Provided records:
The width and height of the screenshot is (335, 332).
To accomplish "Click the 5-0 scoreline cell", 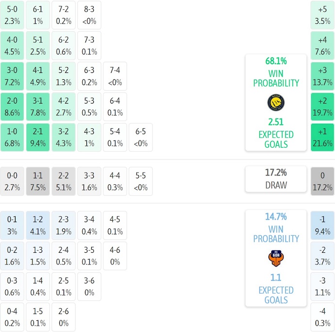I will click(12, 15).
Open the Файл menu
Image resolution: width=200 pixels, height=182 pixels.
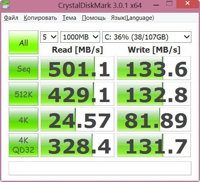(x=11, y=18)
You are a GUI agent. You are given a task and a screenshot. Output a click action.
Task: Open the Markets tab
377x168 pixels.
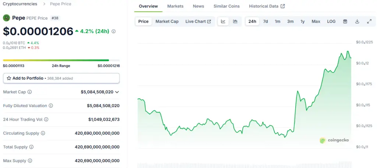coord(175,6)
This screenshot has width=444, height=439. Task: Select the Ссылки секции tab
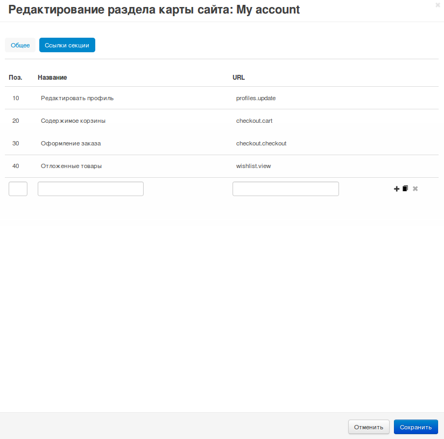click(67, 45)
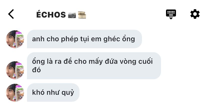The height and width of the screenshot is (103, 207).
Task: Click the film strip emoji in the title
Action: coord(82,15)
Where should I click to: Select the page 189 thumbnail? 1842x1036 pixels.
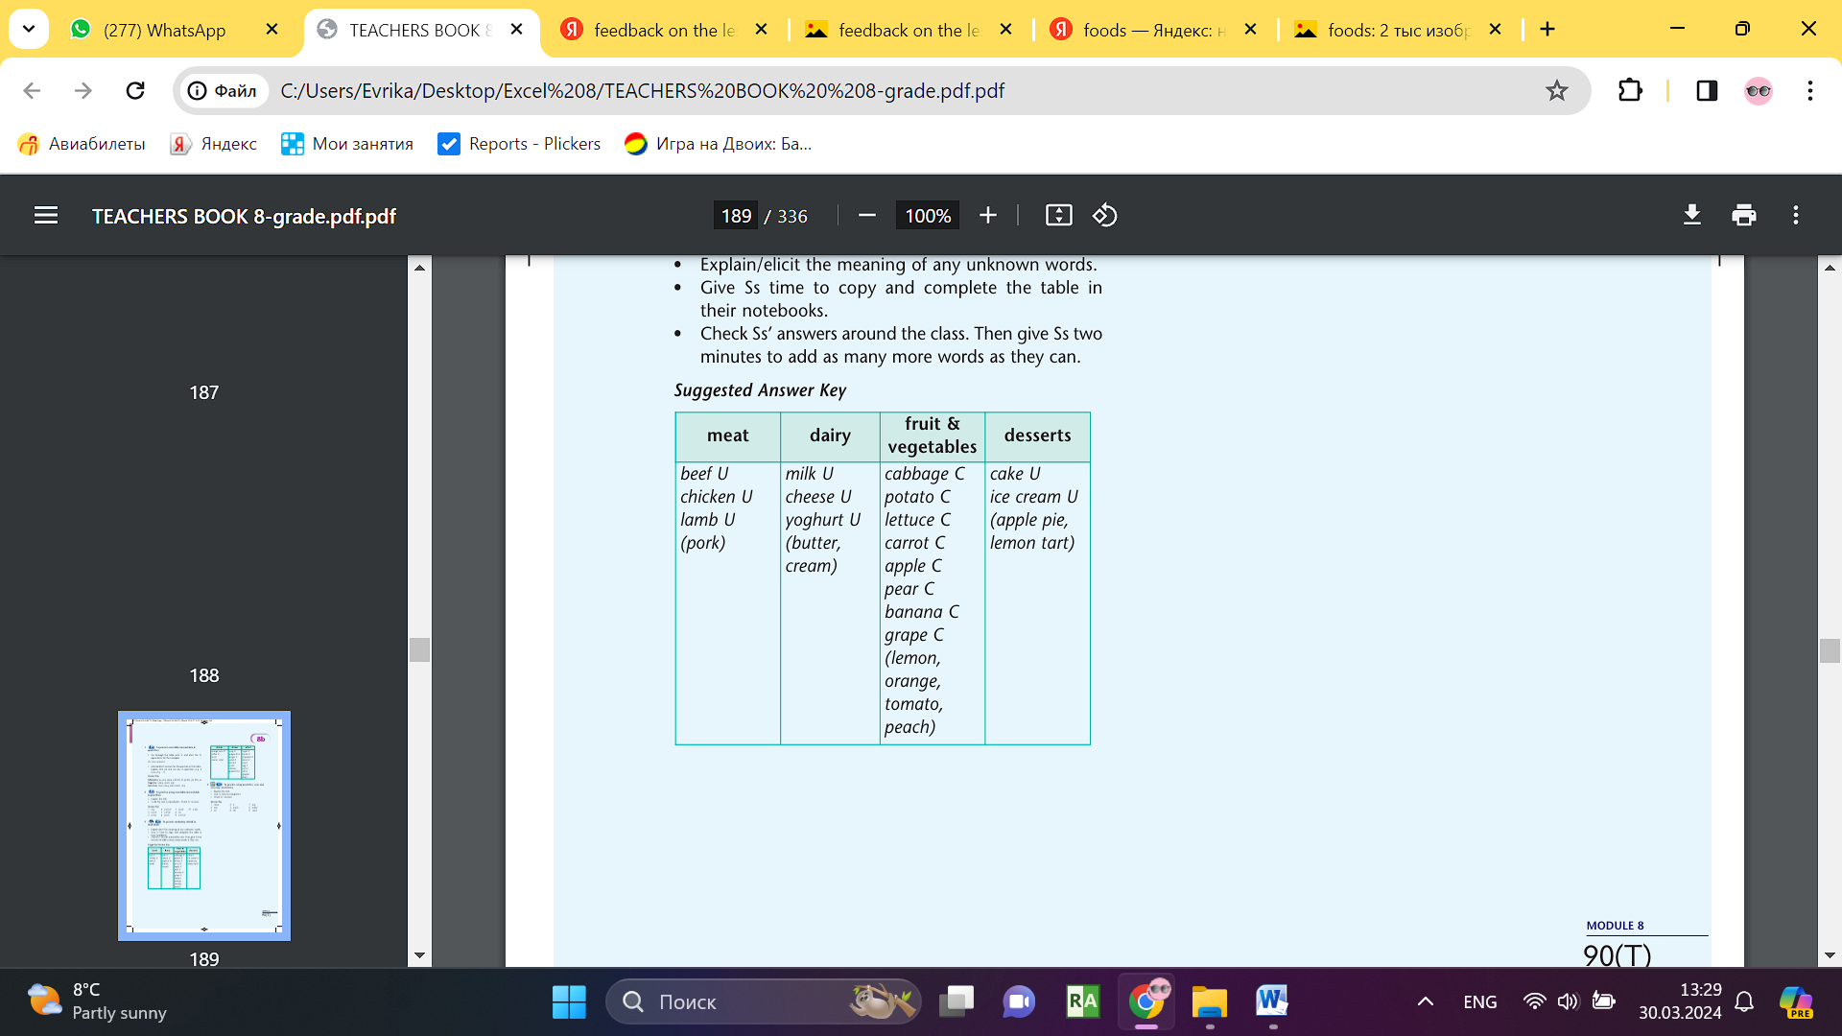(204, 825)
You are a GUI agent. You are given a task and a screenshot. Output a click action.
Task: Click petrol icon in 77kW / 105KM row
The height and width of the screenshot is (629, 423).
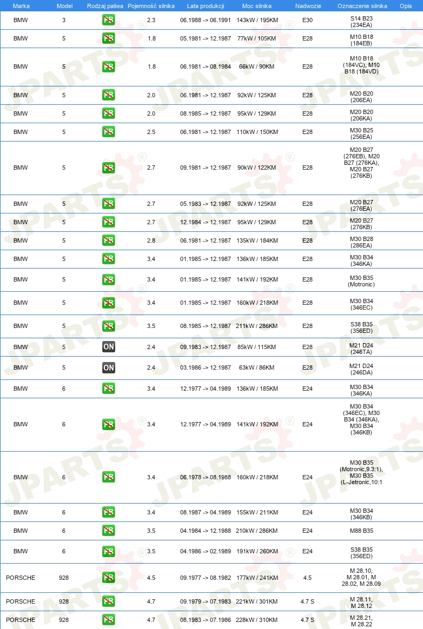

Direction:
Rewrite the data from the line containing "Open the Файл menu" through the end, inclusive, swapping "GUI agent" for "interface agent" and changing nothing else. Leave the pictures out.

Written answer:
Open the Файл menu
Image resolution: width=200 pixels, height=182 pixels.
(x=11, y=18)
You are a interface agent. You are given a task and a screenshot. Output a click action.
Task: Open the Markets tab
377x168 pixels.
coord(175,6)
This screenshot has width=444, height=439. Task: Select the Ссылки секции tab
click(67, 45)
The height and width of the screenshot is (103, 207).
Task: Click the film strip emoji in the title
Action: coord(82,15)
Where should I click to: Select the page 189 thumbnail? 1842x1036 pixels.
(204, 825)
You are a interface agent. You are given a task and a screenshot. Output a click action.
Task: Click petrol icon in 77kW / 105KM row
The height and width of the screenshot is (629, 423).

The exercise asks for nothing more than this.